With the development of the architectures and the growth of AIoT application requirements, data processing on edge becomes popular. Neural network inference is widely employed for data analytics on edge devices. This paper extensively explores neural network inference on integrated edge devices and proposes EdgeNN, the first neural network inference solution on CPU-GPU integrated edge devices. EdgeNN has three novel characteristics. First, EdgeNN can adaptively utilize the unified physical memory and conduct the zero-copy optimization. Second, EdgeNN involves a novel inference-targeted inter- and intrakernel CPU-GPU hybrid execution approach, which co-runs the CPU with the GPU to fully utilize the edge device’s computing resources. Third, EdgeNN adopts a fine-grained inference task distribution strategy, which can divide the complicated inference structure into sub-tasks mapped to the CPU and the GPU M.O2 adaptively. Experiments show that on six popular neural network inference tasks, EdgeNN brings an average of 3.97×, 3.12× and 8.80× speedups to inference on the CPU of the integrated device, inference on a mobile phone CPU, and inference on an edge CPU device. Additionally, it achieves 22.02% time benefits to the direct execution of the original programs. Specifically, 9.93% comes from better utilization of unified memory, and 10.76% comes from the task distribution between the CPU and the GPU. Besides, EdgeNN can deliver 29.14× and 5.70× higher energy efficiency than the edge CPU and the discrete GPU respectively.
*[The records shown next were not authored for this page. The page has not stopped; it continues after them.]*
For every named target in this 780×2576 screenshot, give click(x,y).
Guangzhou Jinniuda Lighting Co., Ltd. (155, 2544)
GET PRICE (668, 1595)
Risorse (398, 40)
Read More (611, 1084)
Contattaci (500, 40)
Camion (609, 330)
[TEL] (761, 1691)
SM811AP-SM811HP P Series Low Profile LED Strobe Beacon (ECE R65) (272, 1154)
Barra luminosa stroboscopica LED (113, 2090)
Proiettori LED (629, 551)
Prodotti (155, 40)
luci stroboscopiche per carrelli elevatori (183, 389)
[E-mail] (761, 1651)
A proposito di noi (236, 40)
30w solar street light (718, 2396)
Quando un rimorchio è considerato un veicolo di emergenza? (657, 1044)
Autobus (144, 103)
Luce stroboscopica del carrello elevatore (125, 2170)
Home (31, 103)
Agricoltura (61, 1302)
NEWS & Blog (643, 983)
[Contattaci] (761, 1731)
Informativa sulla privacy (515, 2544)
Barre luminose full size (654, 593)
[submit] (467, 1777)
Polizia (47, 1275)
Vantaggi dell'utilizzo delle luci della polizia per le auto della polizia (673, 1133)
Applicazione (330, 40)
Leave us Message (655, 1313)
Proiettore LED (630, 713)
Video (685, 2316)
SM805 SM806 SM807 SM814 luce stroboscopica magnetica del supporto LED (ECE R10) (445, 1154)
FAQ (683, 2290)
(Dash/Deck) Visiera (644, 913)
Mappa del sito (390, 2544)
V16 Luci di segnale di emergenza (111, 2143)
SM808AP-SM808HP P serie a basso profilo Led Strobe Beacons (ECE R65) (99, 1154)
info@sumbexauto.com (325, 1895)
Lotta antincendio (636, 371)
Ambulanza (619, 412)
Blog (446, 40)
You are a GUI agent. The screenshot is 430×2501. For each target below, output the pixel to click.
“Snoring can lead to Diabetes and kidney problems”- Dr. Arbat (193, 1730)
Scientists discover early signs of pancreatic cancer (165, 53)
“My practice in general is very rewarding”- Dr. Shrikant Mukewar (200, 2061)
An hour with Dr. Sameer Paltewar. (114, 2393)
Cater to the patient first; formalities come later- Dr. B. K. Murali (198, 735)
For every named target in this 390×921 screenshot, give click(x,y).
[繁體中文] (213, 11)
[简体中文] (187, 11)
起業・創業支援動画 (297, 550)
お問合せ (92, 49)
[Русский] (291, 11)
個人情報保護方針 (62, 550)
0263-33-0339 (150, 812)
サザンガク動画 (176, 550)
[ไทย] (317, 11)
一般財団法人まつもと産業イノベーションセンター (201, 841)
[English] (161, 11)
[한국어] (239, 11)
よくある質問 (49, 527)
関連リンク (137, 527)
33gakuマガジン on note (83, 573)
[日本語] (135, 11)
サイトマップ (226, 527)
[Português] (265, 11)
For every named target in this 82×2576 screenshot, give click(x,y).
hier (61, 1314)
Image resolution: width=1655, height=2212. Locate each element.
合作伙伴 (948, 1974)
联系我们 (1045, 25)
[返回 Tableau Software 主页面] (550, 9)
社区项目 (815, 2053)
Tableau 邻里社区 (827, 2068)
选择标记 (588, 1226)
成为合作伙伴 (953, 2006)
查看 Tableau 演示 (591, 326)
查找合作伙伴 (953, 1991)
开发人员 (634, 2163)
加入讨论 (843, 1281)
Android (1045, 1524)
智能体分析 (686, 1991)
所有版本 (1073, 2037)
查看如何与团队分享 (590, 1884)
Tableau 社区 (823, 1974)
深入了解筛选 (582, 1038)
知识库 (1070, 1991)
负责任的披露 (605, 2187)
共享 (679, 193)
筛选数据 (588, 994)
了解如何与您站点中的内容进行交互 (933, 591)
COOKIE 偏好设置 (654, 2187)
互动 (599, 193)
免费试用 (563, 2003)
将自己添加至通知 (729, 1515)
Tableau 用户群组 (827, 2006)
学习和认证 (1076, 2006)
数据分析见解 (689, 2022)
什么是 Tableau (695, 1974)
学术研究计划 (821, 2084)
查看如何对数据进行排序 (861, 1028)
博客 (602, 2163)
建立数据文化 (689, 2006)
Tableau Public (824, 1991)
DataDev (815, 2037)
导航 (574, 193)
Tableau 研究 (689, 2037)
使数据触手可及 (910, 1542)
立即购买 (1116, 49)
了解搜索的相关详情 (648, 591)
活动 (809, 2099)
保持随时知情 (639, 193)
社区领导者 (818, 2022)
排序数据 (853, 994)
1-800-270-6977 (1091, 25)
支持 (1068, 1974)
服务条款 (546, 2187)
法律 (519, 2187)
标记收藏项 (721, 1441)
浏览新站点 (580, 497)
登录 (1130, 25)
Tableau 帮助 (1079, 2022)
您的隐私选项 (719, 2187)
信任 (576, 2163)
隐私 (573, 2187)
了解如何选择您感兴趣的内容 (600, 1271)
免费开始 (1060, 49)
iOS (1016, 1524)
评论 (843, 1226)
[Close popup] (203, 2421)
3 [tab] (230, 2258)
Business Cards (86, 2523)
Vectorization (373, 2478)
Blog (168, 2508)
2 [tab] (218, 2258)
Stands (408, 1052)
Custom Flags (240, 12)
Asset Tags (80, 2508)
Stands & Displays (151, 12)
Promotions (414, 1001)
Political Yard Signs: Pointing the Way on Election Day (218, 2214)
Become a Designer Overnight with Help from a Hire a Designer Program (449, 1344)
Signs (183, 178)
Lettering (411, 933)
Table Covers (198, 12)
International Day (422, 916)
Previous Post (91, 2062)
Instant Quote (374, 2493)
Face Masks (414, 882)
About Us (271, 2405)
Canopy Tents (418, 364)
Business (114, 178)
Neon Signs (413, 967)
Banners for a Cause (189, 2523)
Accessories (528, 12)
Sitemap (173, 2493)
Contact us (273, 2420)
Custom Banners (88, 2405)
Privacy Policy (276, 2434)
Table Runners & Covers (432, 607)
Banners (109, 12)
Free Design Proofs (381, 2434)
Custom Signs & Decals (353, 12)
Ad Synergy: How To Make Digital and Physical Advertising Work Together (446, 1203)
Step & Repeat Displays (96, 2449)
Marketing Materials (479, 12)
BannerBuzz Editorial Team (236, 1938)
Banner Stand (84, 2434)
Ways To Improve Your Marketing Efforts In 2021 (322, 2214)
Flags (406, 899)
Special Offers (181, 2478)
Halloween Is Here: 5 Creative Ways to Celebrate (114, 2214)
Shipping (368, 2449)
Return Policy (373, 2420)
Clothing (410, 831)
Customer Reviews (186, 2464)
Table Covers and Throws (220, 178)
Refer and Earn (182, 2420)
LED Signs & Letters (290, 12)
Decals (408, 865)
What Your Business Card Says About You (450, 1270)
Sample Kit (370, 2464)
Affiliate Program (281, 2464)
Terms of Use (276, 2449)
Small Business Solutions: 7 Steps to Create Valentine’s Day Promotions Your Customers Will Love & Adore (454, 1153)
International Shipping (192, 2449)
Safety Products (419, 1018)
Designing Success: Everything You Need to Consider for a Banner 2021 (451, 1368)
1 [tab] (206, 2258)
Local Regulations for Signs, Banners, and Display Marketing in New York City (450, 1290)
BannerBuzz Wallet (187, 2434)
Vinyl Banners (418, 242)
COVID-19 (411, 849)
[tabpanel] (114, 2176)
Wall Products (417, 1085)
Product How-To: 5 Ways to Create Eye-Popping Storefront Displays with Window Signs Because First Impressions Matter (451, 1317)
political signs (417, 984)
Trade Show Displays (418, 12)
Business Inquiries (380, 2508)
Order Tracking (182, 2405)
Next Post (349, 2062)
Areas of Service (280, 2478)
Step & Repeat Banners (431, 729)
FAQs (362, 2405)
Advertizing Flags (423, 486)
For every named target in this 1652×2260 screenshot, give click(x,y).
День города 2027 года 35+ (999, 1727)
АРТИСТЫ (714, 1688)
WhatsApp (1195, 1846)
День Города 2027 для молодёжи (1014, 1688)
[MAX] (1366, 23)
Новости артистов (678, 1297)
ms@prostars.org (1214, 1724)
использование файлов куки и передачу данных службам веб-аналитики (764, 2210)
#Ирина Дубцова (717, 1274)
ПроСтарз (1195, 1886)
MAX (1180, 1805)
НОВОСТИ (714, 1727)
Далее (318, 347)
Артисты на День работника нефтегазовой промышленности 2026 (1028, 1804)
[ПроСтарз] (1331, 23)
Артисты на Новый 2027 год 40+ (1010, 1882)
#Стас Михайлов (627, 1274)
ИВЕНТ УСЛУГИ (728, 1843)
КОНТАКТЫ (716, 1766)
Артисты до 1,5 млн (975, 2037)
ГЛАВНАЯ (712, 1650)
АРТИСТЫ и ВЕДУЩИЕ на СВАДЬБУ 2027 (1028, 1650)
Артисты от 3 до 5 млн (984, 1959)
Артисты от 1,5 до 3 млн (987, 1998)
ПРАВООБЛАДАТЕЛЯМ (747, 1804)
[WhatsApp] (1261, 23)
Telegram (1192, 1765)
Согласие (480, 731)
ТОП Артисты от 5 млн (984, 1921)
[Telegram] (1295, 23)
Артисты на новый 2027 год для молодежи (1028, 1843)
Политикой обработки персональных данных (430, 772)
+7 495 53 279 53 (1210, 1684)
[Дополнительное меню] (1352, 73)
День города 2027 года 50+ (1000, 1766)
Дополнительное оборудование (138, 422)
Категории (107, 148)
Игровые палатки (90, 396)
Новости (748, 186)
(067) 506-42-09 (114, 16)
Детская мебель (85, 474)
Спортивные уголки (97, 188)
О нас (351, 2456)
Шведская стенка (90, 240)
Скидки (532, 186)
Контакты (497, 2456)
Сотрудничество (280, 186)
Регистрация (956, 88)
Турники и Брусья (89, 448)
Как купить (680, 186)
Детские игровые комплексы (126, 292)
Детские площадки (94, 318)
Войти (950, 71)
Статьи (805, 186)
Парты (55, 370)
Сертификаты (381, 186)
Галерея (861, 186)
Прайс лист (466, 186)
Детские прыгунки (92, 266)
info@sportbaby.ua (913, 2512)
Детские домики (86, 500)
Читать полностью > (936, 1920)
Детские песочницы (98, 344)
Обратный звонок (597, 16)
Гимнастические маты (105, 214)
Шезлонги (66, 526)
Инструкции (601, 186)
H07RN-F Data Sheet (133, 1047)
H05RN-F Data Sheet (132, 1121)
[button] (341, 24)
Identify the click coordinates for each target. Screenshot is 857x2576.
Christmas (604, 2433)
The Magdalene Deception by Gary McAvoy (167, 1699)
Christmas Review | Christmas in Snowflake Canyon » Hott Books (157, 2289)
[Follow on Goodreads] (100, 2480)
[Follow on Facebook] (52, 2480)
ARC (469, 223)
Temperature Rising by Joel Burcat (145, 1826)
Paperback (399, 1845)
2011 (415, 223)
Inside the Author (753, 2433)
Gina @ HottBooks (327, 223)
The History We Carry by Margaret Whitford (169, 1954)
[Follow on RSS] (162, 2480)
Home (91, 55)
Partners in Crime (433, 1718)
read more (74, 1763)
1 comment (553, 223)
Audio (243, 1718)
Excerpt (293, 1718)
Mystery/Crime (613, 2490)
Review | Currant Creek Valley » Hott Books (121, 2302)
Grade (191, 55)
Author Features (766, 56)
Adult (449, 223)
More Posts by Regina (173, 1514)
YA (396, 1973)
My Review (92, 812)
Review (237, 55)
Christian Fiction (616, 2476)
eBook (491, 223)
We have made EdgeNN available at https://github.com/ChenyangZhang-cs/EdgeNN.
-
Set up CUDA environment.
-
Complie all example program
make
-
cd example
-
Before running VGG, you need to download the VGG weight file from https://mega.nz/file/LIhjXRhQ#scgNodAkfwWIUZdTcRfmKNHjtUfUb2KiIvfvXdIe-vc, decompress it, and put it into data/VGG.
-
Run all example programs:
bash run_all.sh
Or run one example program:
bash run_AlexNet.sh
bash run_FCNN.sh
bash run_LeNet.sh
bash run_ResNet.sh
bash run_SqueezeNet.sh
bash run_VGG.sh
To run all programs with maximum performance, the hardware should support cuda unified memory.